[[ MATERIAL FOR THE TASK open ]]
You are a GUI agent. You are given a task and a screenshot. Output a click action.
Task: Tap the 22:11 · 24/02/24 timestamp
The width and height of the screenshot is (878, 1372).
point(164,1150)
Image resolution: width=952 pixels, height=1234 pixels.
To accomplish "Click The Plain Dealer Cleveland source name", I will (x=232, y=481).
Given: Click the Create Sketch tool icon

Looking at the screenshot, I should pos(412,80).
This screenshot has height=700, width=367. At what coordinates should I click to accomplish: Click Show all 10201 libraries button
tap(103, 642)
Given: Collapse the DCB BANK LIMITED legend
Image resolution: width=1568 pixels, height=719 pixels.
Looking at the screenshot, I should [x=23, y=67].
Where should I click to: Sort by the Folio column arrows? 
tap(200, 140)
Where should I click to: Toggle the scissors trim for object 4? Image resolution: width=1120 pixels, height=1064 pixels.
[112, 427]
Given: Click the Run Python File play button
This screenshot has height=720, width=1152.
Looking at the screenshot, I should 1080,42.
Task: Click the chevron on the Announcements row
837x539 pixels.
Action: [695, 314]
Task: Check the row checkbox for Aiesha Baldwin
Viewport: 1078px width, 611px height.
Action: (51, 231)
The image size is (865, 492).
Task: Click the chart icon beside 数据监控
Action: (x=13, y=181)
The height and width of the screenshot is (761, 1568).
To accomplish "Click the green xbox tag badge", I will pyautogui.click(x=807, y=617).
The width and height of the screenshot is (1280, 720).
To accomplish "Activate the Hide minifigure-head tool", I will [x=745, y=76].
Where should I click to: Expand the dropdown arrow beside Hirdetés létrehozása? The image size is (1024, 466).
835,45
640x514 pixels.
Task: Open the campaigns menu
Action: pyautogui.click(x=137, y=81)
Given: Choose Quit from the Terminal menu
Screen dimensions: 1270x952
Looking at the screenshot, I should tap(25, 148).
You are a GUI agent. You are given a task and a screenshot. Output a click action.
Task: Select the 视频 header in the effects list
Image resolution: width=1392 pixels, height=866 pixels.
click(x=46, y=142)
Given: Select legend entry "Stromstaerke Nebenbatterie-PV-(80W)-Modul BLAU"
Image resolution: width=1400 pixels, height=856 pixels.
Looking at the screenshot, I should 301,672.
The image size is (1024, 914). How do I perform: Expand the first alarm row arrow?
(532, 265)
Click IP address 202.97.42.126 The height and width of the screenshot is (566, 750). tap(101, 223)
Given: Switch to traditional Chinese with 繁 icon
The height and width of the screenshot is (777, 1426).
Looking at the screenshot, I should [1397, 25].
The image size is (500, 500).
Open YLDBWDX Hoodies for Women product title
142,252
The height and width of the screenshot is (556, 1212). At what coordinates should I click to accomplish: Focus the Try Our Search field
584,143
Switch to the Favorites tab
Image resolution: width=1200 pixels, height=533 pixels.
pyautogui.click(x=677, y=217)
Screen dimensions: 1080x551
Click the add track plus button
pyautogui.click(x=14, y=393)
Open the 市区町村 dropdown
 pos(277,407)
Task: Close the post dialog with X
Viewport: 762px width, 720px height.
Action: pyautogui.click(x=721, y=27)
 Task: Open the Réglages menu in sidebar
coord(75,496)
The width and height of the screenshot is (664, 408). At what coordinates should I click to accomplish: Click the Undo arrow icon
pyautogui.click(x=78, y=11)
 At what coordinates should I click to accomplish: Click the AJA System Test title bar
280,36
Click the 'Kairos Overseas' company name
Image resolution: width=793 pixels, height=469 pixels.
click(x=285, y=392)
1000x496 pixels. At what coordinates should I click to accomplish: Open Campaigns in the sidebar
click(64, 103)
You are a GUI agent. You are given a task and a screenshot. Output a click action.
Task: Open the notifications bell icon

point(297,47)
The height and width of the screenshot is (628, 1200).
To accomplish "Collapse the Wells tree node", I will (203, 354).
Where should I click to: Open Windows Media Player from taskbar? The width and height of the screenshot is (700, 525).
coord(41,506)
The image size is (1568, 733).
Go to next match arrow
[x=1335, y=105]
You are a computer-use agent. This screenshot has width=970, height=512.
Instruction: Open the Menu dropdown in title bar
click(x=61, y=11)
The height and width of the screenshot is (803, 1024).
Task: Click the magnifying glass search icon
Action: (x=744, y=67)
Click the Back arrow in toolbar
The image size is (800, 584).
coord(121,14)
[[ MATERIAL FOR THE TASK closed ]]
WORK INSTRUCTION> Return all of the data precisely as it appears.

RESULT OF THE EXERCISE>
You are a GUI agent. You are given a task and a screenshot. Output a click action.
Task: Tap the 22:11 · 24/02/24 timestamp
The width and height of the screenshot is (878, 1372).
point(164,1150)
Image resolution: width=952 pixels, height=1234 pixels.
To accomplish "Click The Plain Dealer Cleveland source name", I will (x=232, y=481).
Given: Click the Create Sketch tool icon

Looking at the screenshot, I should pos(412,80).
This screenshot has height=700, width=367. At what coordinates should I click to accomplish: Click Show all 10201 libraries button
tap(103, 642)
Given: Collapse the DCB BANK LIMITED legend
Image resolution: width=1568 pixels, height=719 pixels.
Looking at the screenshot, I should [x=23, y=67].
Where should I click to: Sort by the Folio column arrows? 
tap(200, 140)
Where should I click to: Toggle the scissors trim for object 4? Image resolution: width=1120 pixels, height=1064 pixels.
[112, 427]
Given: Click the Run Python File play button
This screenshot has height=720, width=1152.
Looking at the screenshot, I should 1080,42.
Task: Click the chevron on the Announcements row
837x539 pixels.
Action: [695, 314]
Task: Check the row checkbox for Aiesha Baldwin
Viewport: 1078px width, 611px height.
Action: (51, 231)
The image size is (865, 492).
Task: Click the chart icon beside 数据监控
Action: (x=13, y=181)
The height and width of the screenshot is (761, 1568).
To accomplish "Click the green xbox tag badge", I will pyautogui.click(x=807, y=617).
The width and height of the screenshot is (1280, 720).
To accomplish "Activate the Hide minifigure-head tool", I will [x=745, y=76].
Where should I click to: Expand the dropdown arrow beside Hirdetés létrehozása? The image size is (1024, 466).
835,45
640x514 pixels.
Task: Open the campaigns menu
Action: pyautogui.click(x=137, y=81)
Given: Choose Quit from the Terminal menu
Screen dimensions: 1270x952
Looking at the screenshot, I should tap(25, 148).
You are a GUI agent. You are given a task and a screenshot. Output a click action.
Task: Select the 视频 header in the effects list
Image resolution: width=1392 pixels, height=866 pixels.
click(x=46, y=142)
Given: Select legend entry "Stromstaerke Nebenbatterie-PV-(80W)-Modul BLAU"
Image resolution: width=1400 pixels, height=856 pixels.
Looking at the screenshot, I should 301,672.
The image size is (1024, 914). How do I perform: Expand the first alarm row arrow?
(532, 265)
Click IP address 202.97.42.126 The height and width of the screenshot is (566, 750). tap(101, 223)
Given: Switch to traditional Chinese with 繁 icon
The height and width of the screenshot is (777, 1426).
Looking at the screenshot, I should [1397, 25].
The image size is (500, 500).
Open YLDBWDX Hoodies for Women product title
142,252
The height and width of the screenshot is (556, 1212). At what coordinates should I click to accomplish: Focus the Try Our Search field
584,143
Switch to the Favorites tab
Image resolution: width=1200 pixels, height=533 pixels.
pyautogui.click(x=677, y=217)
Screen dimensions: 1080x551
Click the add track plus button
pyautogui.click(x=14, y=393)
Open the 市区町村 dropdown
 pos(277,407)
Task: Close the post dialog with X
Viewport: 762px width, 720px height.
Action: pyautogui.click(x=721, y=27)
 Task: Open the Réglages menu in sidebar
coord(75,496)
The width and height of the screenshot is (664, 408). At what coordinates should I click to accomplish: Click the Undo arrow icon
pyautogui.click(x=78, y=11)
 At what coordinates should I click to accomplish: Click the AJA System Test title bar
280,36
Click the 'Kairos Overseas' company name
Image resolution: width=793 pixels, height=469 pixels.
click(x=285, y=392)
1000x496 pixels. At what coordinates should I click to accomplish: Open Campaigns in the sidebar
click(64, 103)
You are a GUI agent. You are given a task and a screenshot. Output a click action.
Task: Open the notifications bell icon

point(297,47)
The height and width of the screenshot is (628, 1200).
To accomplish "Collapse the Wells tree node", I will (203, 354).
Where should I click to: Open Windows Media Player from taskbar? The width and height of the screenshot is (700, 525).
coord(41,506)
The image size is (1568, 733).
Go to next match arrow
[x=1335, y=105]
You are a computer-use agent. This screenshot has width=970, height=512.
Instruction: Open the Menu dropdown in title bar
click(x=61, y=11)
The height and width of the screenshot is (803, 1024).
Task: Click the magnifying glass search icon
Action: (x=744, y=67)
Click the Back arrow in toolbar
The image size is (800, 584).
coord(121,14)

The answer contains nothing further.